Objective
Copy the records below word for word, from the line that contains "This screenshot has width=600, height=394." through the line that contains "I will point(348,271).", including both of those lines.

============================================================

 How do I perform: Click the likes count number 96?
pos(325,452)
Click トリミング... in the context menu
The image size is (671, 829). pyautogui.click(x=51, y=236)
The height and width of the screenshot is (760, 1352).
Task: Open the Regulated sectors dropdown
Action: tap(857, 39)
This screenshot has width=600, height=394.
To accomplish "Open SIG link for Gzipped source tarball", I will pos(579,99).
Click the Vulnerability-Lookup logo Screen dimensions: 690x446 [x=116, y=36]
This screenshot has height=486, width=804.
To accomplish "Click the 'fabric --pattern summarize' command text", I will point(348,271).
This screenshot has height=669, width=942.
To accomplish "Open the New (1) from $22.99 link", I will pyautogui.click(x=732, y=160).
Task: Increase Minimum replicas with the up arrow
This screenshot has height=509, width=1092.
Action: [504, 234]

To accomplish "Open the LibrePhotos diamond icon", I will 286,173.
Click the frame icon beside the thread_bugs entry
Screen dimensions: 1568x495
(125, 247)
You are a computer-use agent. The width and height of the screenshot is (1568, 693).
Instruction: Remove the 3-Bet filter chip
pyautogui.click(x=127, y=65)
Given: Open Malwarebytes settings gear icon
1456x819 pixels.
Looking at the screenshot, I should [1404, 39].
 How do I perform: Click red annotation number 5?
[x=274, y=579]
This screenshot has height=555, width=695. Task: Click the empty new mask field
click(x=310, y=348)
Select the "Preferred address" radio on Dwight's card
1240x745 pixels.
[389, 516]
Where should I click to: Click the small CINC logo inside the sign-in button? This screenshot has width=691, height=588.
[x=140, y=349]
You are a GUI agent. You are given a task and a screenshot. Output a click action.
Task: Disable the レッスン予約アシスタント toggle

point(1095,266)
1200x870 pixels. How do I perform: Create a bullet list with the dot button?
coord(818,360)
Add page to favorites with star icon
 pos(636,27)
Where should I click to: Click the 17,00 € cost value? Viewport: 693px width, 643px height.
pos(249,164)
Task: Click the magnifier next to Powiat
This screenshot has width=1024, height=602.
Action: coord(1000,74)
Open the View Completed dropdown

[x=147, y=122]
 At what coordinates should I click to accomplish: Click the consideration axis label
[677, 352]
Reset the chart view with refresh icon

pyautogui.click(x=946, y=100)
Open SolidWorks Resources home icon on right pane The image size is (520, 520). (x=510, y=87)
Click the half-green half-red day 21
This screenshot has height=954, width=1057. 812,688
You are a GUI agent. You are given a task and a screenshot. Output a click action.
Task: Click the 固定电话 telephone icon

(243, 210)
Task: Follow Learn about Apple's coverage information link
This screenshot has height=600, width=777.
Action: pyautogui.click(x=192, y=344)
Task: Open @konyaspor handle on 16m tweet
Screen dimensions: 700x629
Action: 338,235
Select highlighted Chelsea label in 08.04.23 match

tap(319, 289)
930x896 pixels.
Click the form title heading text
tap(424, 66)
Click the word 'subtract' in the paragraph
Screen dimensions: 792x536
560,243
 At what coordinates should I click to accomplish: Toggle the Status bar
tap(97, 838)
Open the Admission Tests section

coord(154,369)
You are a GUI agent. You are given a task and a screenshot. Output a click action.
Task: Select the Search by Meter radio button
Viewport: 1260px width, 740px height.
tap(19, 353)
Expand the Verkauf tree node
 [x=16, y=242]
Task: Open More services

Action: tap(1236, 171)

============================================================

Answer to this problem
This screenshot has width=600, height=394.
To accomplish "Open SIG link for Gzipped source tarball", I will pos(579,99).
Click the Vulnerability-Lookup logo Screen dimensions: 690x446 [x=116, y=36]
This screenshot has height=486, width=804.
To accomplish "Click the 'fabric --pattern summarize' command text", I will point(348,271).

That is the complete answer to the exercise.